Повторите без изменений часть приведенного ниже текста об авианосце «Синано»: от слов «Кэптен Абэ подозвал» до слов «к неизвестному судну!» включительно.

Фрагмент документа:
# # # # #
Ровно в 22.45 послышался телефонный звонок с сигнального мостика.

Старший помощник кэптен Миками схватил трубку.

— Старший группы сигнальщиков, сэр, — доложил кэптен Миками.— Обнаружен неопознанный предмет справа по курсу авианосца.

Штурман Накамура, связист Араки и энсин Ясуда быстро подошли к краю мостика и присоединились к кэптену Абэ, который пристально всматривался вправо, где был обнаружен какой-то предмет. Кэптен Миками по телефону объявил боевую тревогу артиллерийским батареям «Синано».

— Да, я вижу, — сказал кэптен Абэ.— Справа. Возможно, расстояние 8 – 9 миль. Видите?

— Похоже, что это небольшой корабль, сэр, — сказал штурман.

— Быстро наверх, на сигнальный мостик! – приказал кэптен Абэ.

В порядке, соответствовавшем их рангам, они поспешили за кэптеном Абэ на сигнальный мостик, который находился палубой выше. Старший группы сигнальщиков поприветствовал командира и показал направление, где был обнаружен предмет. Кэптен Абэ и сопровождавшие его офицеры снова направили свои бинокли на темные бесформенные контуры на расстоянии в несколько миль.

— Я думаю, что это подводная лодка, сэр, — отважился сказать энсин Ясуда.

Кэптен Абэ подозвал старшину Умеда к себе:

— Запросите ее, Умеда. Посмотрим, что она ответит.

Сигнальщик направил свой семафор в темноту и стал быстро передавать сигналы. Кэптен, офицеры и сигнальщики молча ожидали закодированного сигнала-ответа. Но он не последовал.

— Будем ли мы открывать огонь, сэр? – спросил связист.

— Огня не открывать! – скомандовал кэптен Абэ. – Наш выстрел только подтвердит, что мы идем на большом корабле. Возможно, нас и не заметили.

На сигнальном мостике воцарилось молчание. «Синано», рассекая волны, следовал курсом, на котором он через 20 минут сблизится с неизвестным объектом и будет находиться от него на расстоянии около трех миль. Затем последовало ошеломляющее сообщение от сигнальщика:

— Кэптен Абэ, «Исокадзе»! Он уже вышел из ордера…Он идет полным ходом к неизвестному судну!

Все бинокли были повернуты в том направлении. Эсминец «Исокадзе», оставив свое место в ордере, уходил прямо по курсу «Синано». Он стремительно сближался с неизвестным кораблем. Их разделяли менее чем четыре мили. Он мог дважды перекрыть эту дистанцию огнем своих пятидюймовых орудий. При самой высокой скорости, 35 узлов, он будет у своей цели менее чем через семь минут…

Каждые пять минут лейтенант Боша заставлял оператора радиолокационной станции проводить поиск в радиусе 360 градусов, чтобы убедиться, не сближается ли с нами какой-нибудь другой корабль противника для нанесения внезапного удара.
# # # # #
Исходные материалы:
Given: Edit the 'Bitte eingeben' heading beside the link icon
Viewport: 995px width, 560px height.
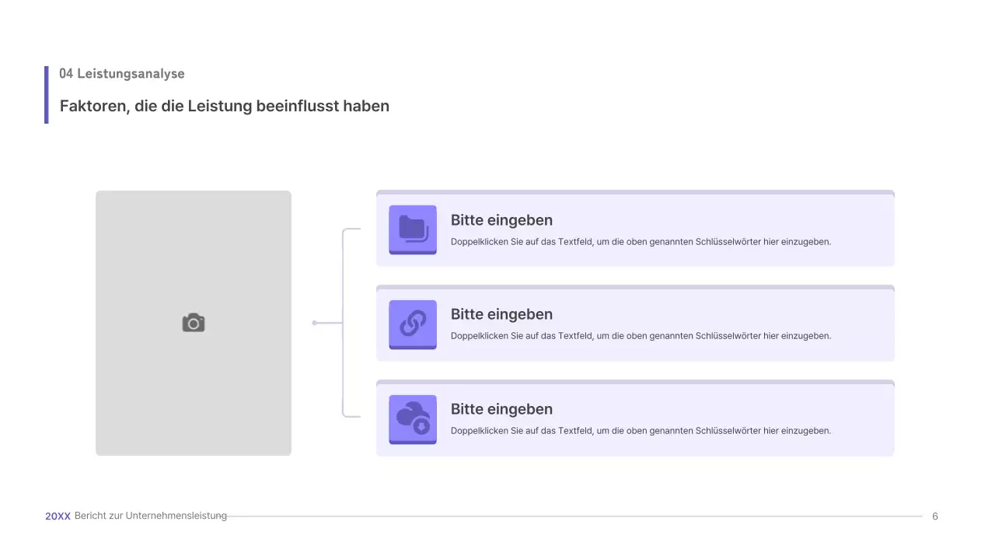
# # # # #
Ответ:
Кэптен Абэ подозвал старшину Умеда к себе:

— Запросите ее, Умеда. Посмотрим, что она ответит.

Сигнальщик направил свой семафор в темноту и стал быстро передавать сигналы. Кэптен, офицеры и сигнальщики молча ожидали закодированного сигнала-ответа. Но он не последовал.

— Будем ли мы открывать огонь, сэр? – спросил связист.

— Огня не открывать! – скомандовал кэптен Абэ. – Наш выстрел только подтвердит, что мы идем на большом корабле. Возможно, нас и не заметили.

На сигнальном мостике воцарилось молчание. «Синано», рассекая волны, следовал курсом, на котором он через 20 минут сблизится с неизвестным объектом и будет находиться от него на расстоянии около трех миль. Затем последовало ошеломляющее сообщение от сигнальщика:

— Кэптен Абэ, «Исокадзе»! Он уже вышел из ордера…Он идет полным ходом к неизвестному судну!